La storia del Pakistan si intreccia con quella di tanti altri paesi, in modo più o meno scoperto, e ciò ne fa uno specchio per leggere il mondo contemporaneo. Quando poi il modo per capirne gli intrecci passa per una vicenda personale, l’emozione diventa più forte. La vita di Benazir Bhutto è il tramite per provare a capire un paese che ha vissuto e ancora vive una situazione complessa e a tratti misteriosa.

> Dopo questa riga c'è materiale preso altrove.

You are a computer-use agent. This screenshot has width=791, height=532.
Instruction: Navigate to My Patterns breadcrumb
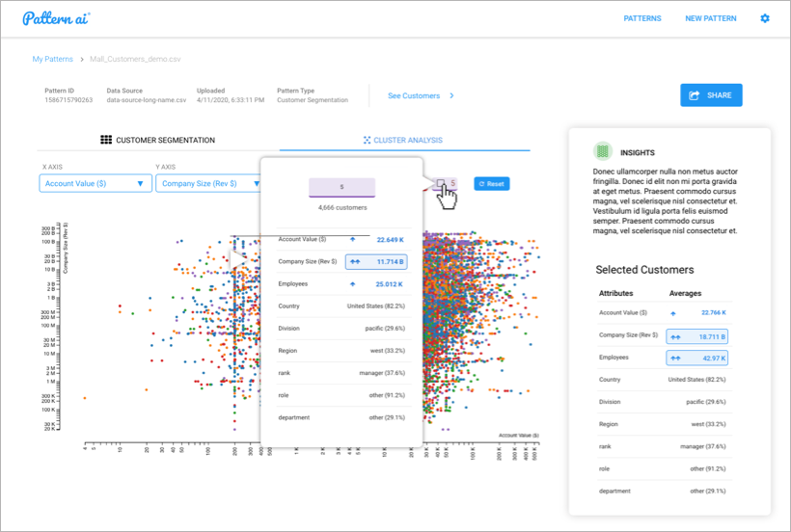[x=51, y=59]
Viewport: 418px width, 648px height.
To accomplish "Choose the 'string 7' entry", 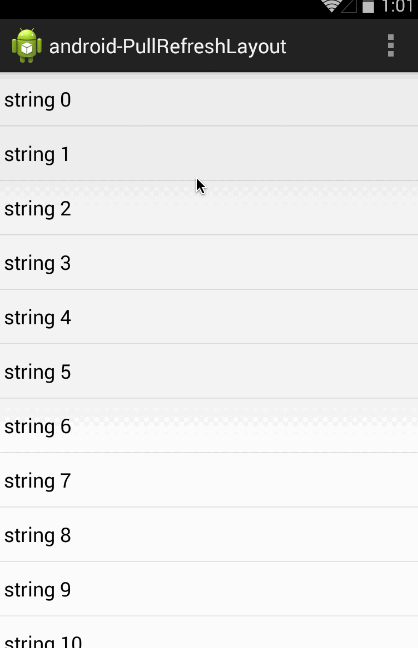I will [209, 481].
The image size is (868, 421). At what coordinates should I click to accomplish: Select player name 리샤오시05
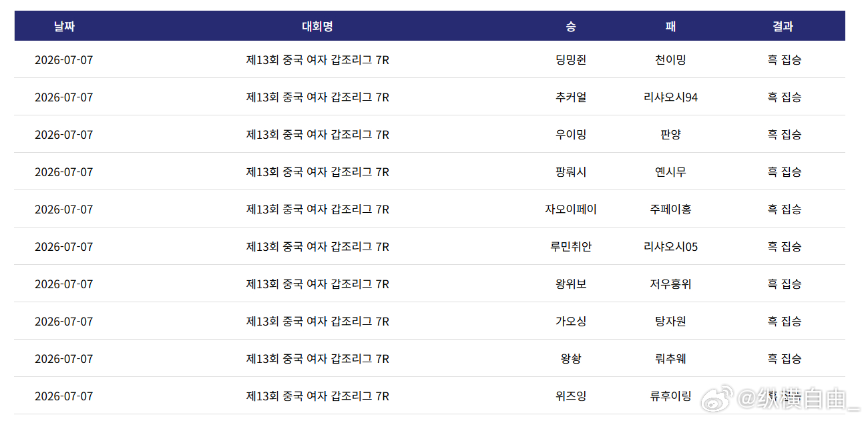point(670,247)
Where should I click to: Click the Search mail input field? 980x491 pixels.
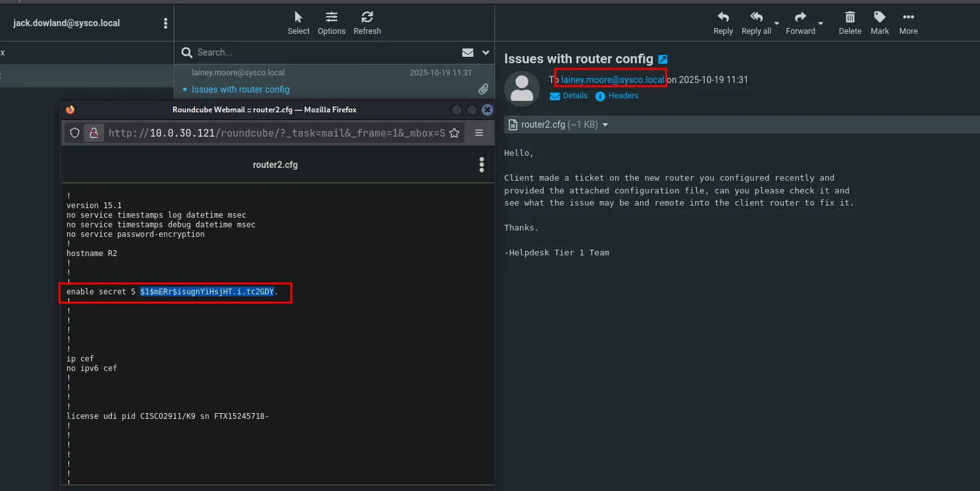click(319, 52)
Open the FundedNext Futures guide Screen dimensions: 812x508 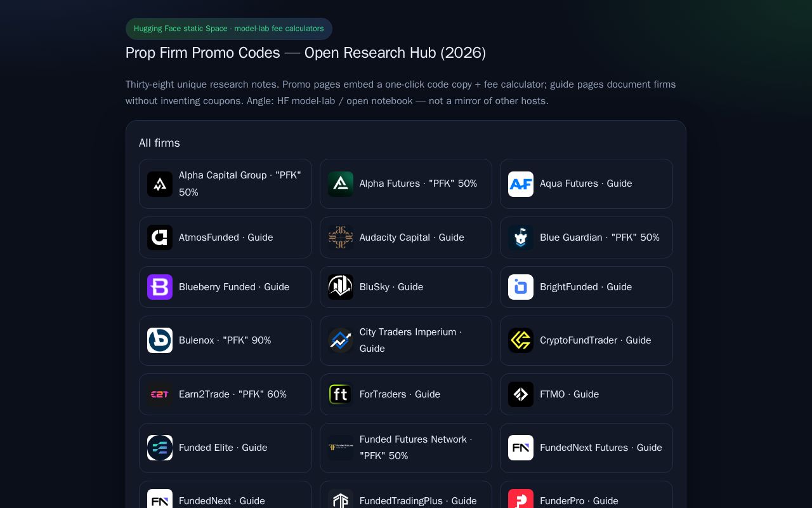pos(586,448)
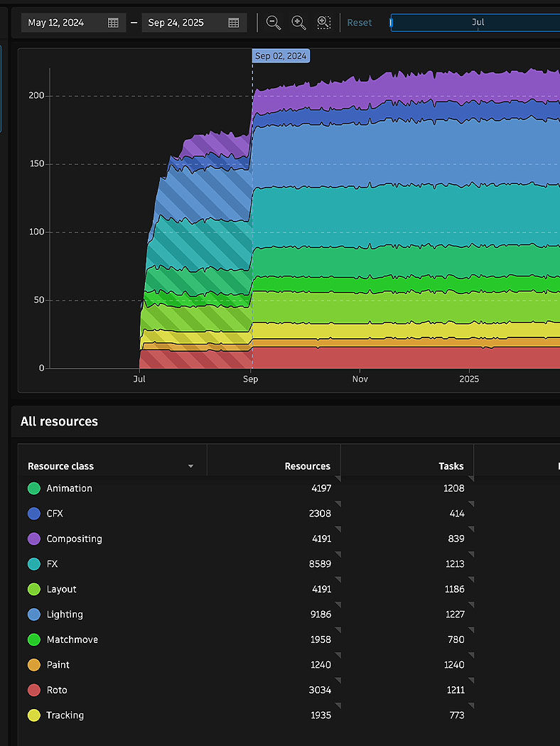
Task: Click the Lighting blue legend dot
Action: (34, 615)

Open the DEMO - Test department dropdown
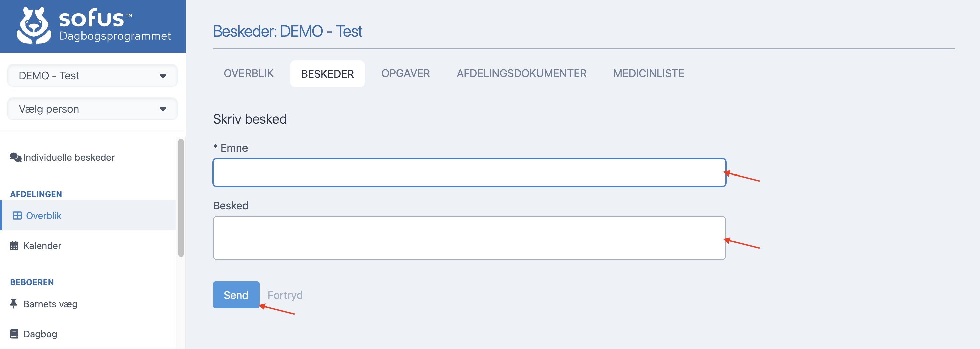click(x=92, y=75)
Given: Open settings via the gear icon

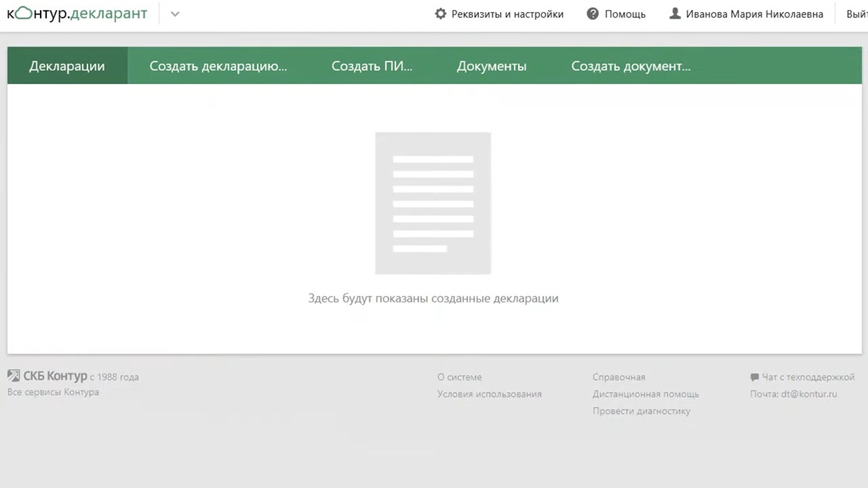Looking at the screenshot, I should 440,14.
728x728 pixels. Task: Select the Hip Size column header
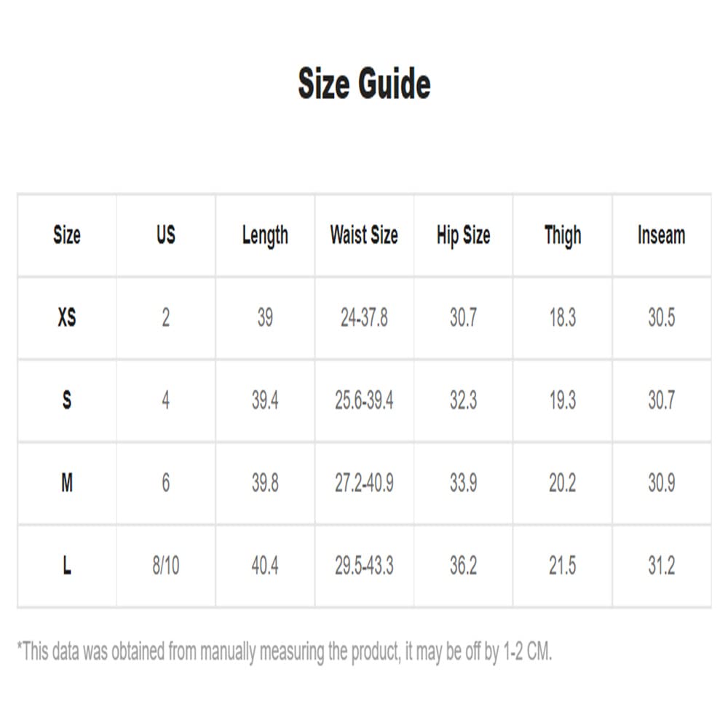point(463,236)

Il film diretto da Duane Baughman e Johnny O’Hara ripercorre tutta la vita di questa donna forte, dedita alla politica del suo Paese, tanto da farne la missione della sua vita, fino ad incontrare la morte. Cresciuta tra Harvard e Oxford, in un universo ovattato e felice, decise di tornare nel suo paese natio dopo gli studi universitari e di dedicarsi alla carriera politica dopo la tragica morte del padre, avvenuta in seguito ad un colpo militare che mise fine al governo democratico. D’improvviso il suo universo s’infranse, la battaglia per un Pakistan diverso iniziò.
I risultati da lei ottenuti furono incredibili: diventò Primo Ministro, cosa eccezionale per una donna, a soli trentacinque anni, nel dicembre del 1988 e successivamente nel 1993. Le accuse di corruzione la costrinsero a dimettersi, ma si dichiarò sempre innocente. Costretta all’autoesilio (durato otto anni), non lasciò mai il sogno di ritornare in Pakistan e battersi per una politica migliore. Solo l’uccisione, avvenuta durante un comizio nel 2007 con un attentato, riuscì a fermarla.
Il documentario è composto di interviste inedite al marito, ai figli e alla sorella, scoprendo anche il lato più personale della donna, e a scrittori e personaggi della politica che offrono un suo ritratto completo. La pellicola è resa ancora più preziosa dalla voce della Bhutto stessa che racconta le sue vicende personali in interviste inedite. Un’opera importante, che ha il sapore della tragedia greca, per la grandezza dell’eroina e per lo srotolarsi della sua vita, piena di intrighi, di lutti ma anche di vittorie.
In uscita nelle sale italiane il 5 novembre.